Copy word for word everything from the line containing "Task: Click the" down to the end of the records, omitting the pictures.

[START]

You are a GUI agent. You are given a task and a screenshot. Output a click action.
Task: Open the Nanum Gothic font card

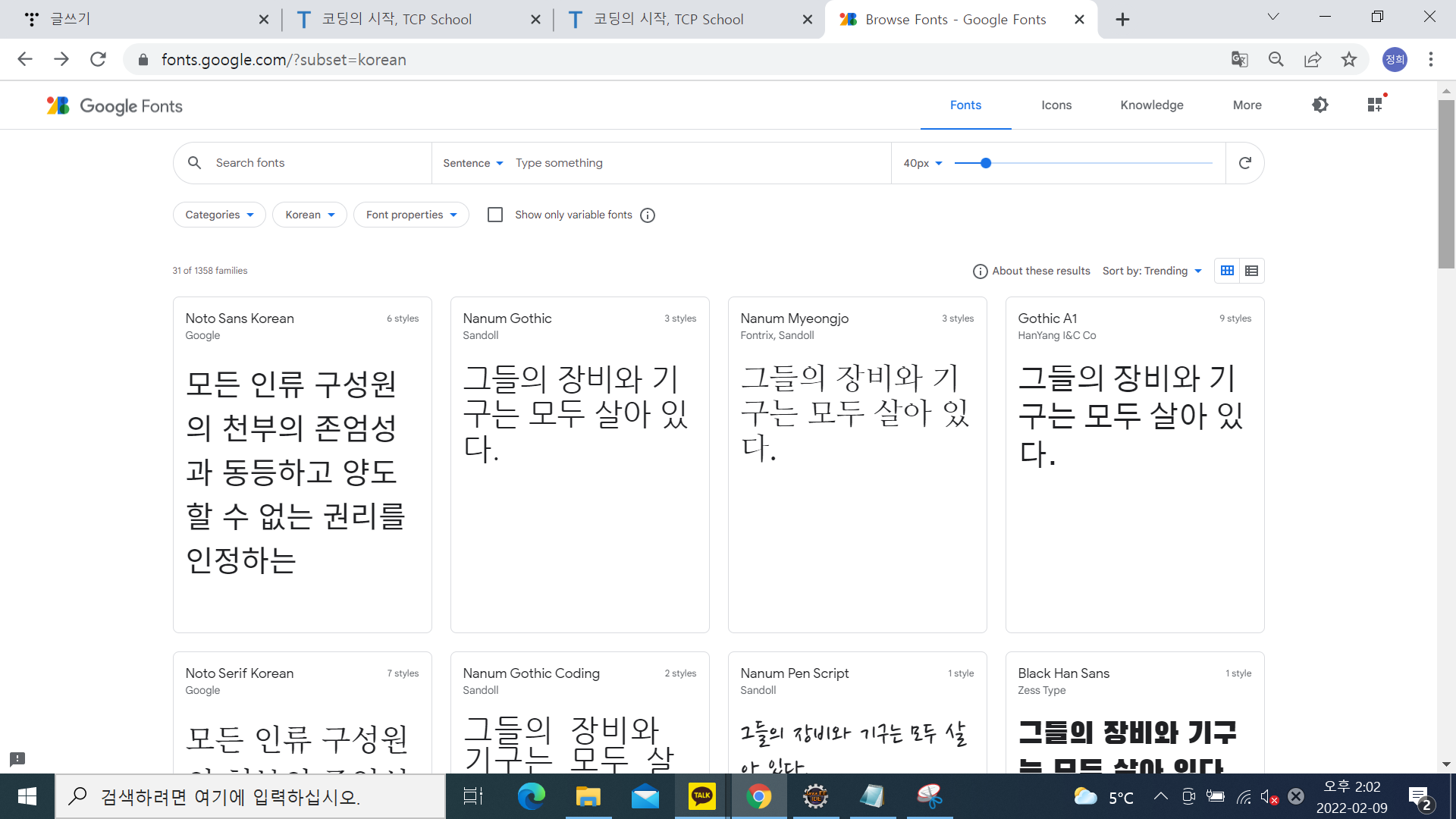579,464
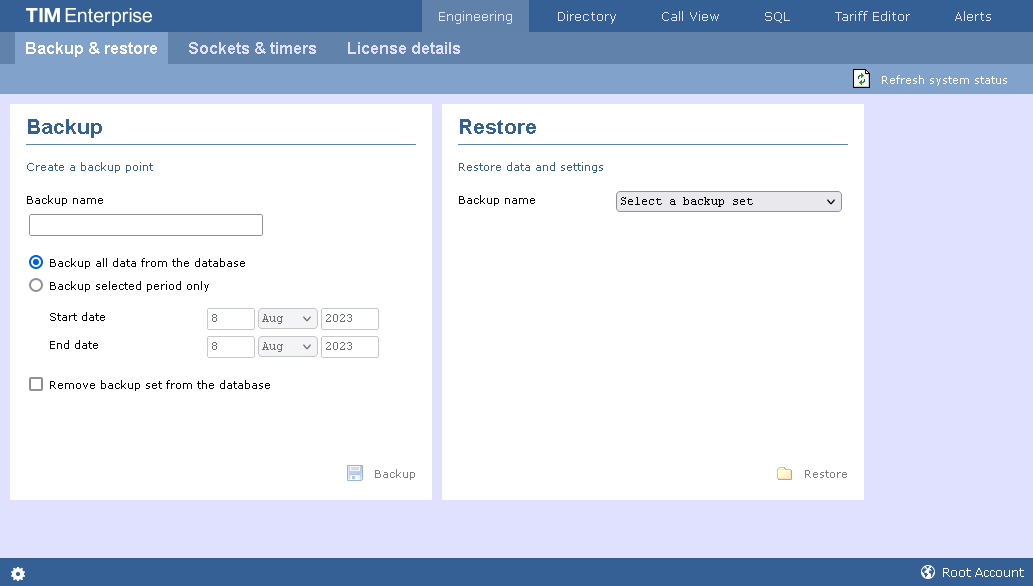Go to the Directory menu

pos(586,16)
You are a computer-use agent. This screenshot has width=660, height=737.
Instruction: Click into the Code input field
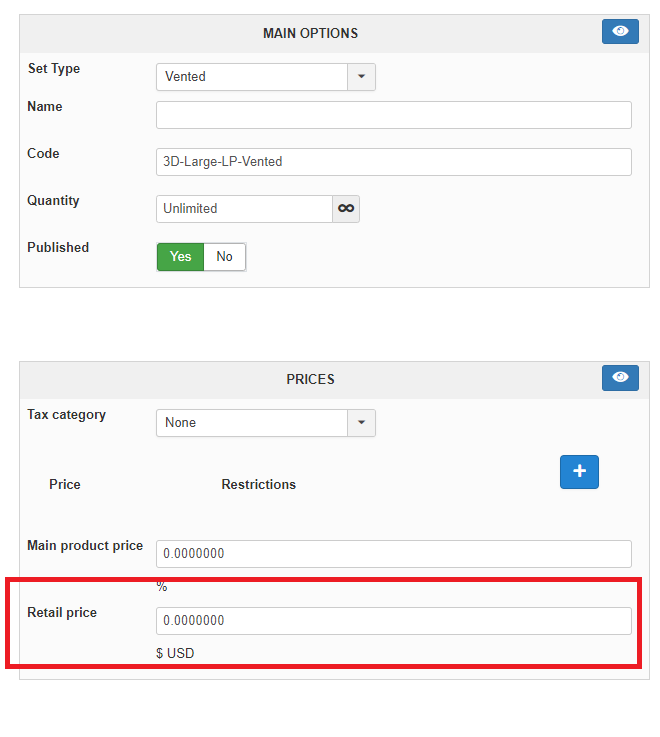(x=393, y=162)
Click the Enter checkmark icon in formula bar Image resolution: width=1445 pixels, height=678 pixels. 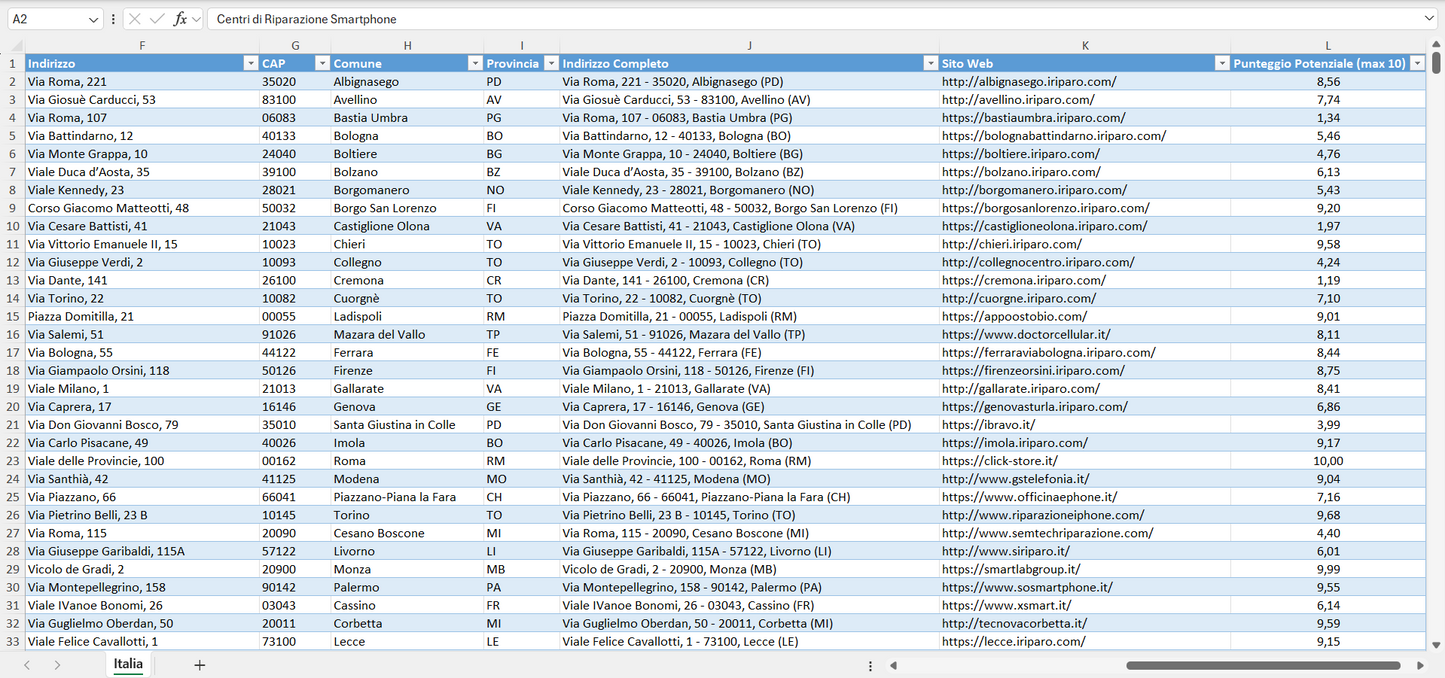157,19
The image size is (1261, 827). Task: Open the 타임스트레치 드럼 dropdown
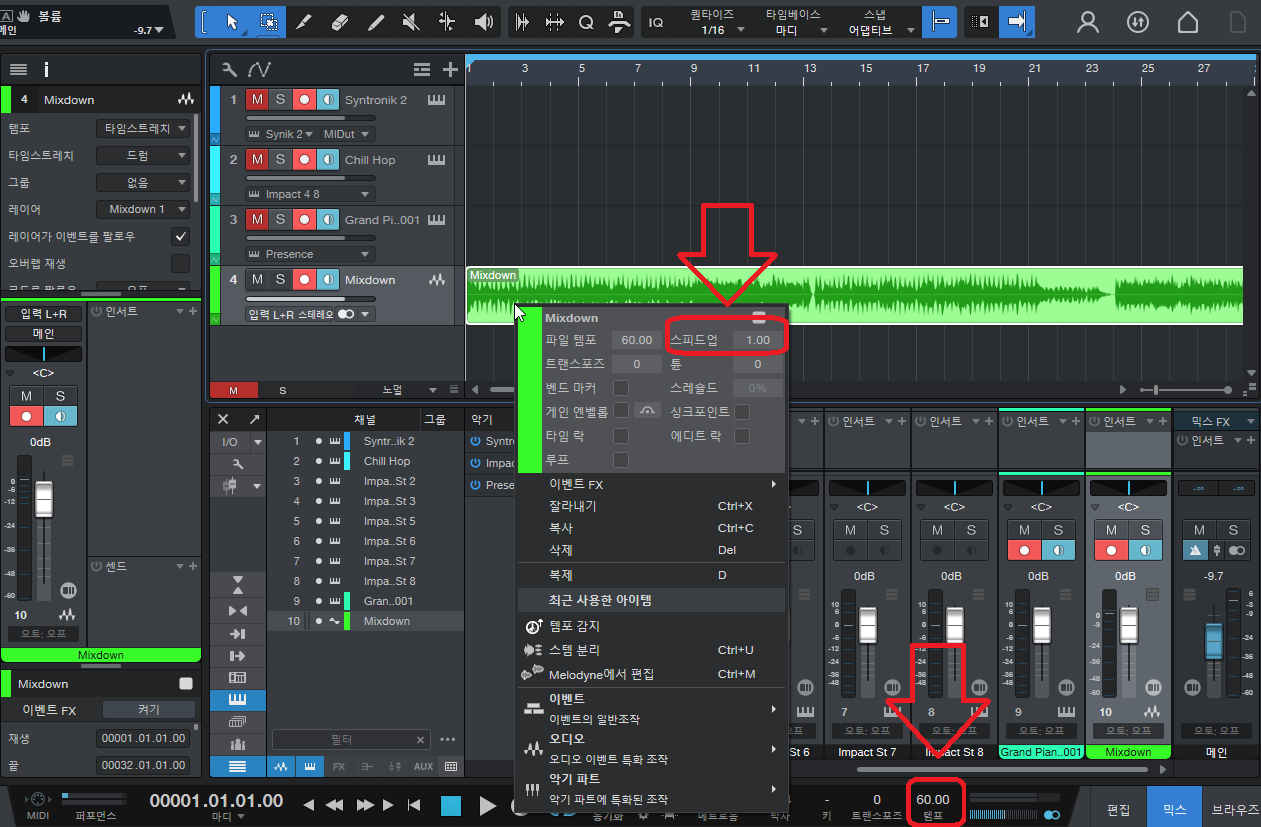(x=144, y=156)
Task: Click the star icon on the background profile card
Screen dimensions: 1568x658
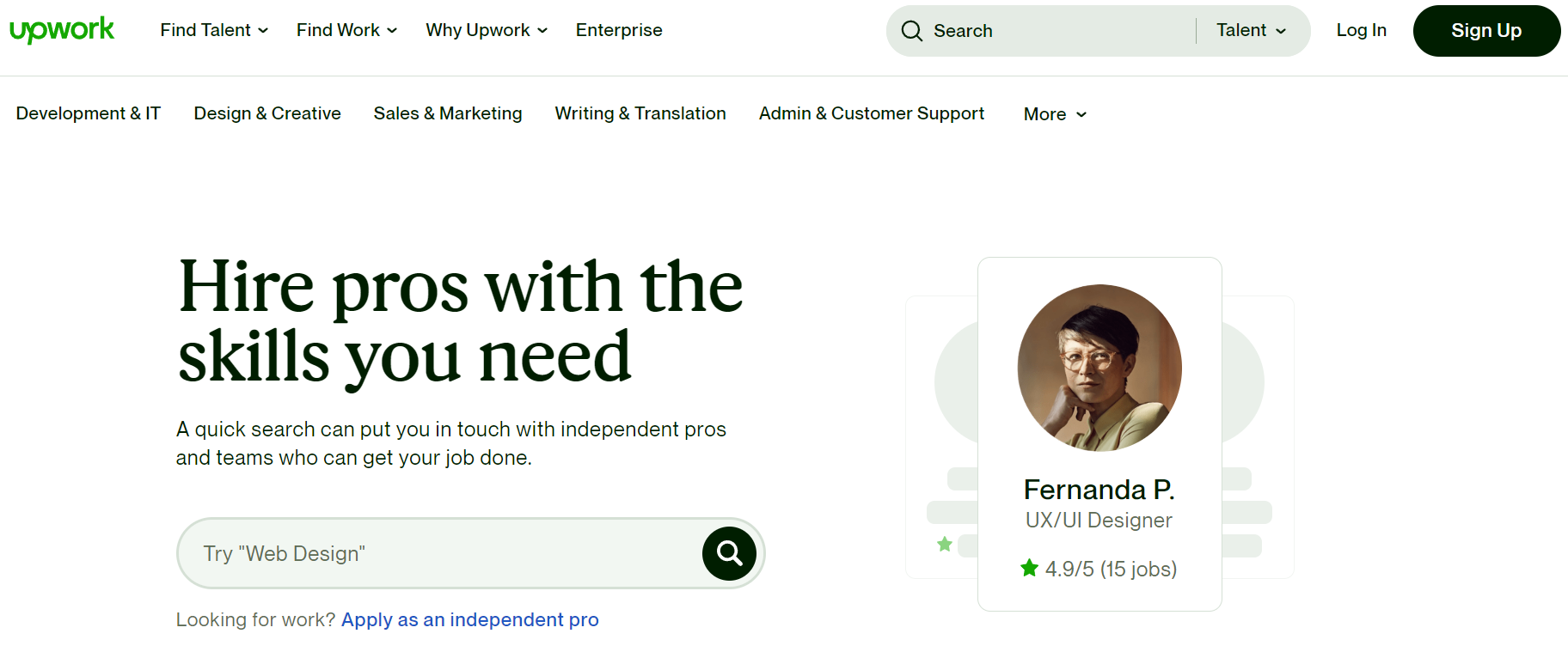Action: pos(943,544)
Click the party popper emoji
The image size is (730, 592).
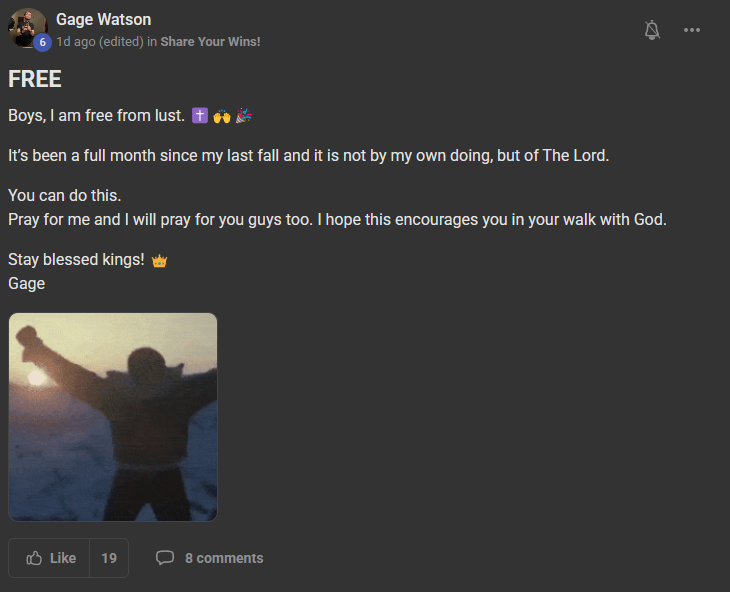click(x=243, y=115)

[END]

■ **SOLVED EXERCISE**
Task: Click the star icon on the background profile card
Screen dimensions: 1568x658
Action: pos(943,544)
Click the party popper emoji
The image size is (730, 592).
click(x=243, y=115)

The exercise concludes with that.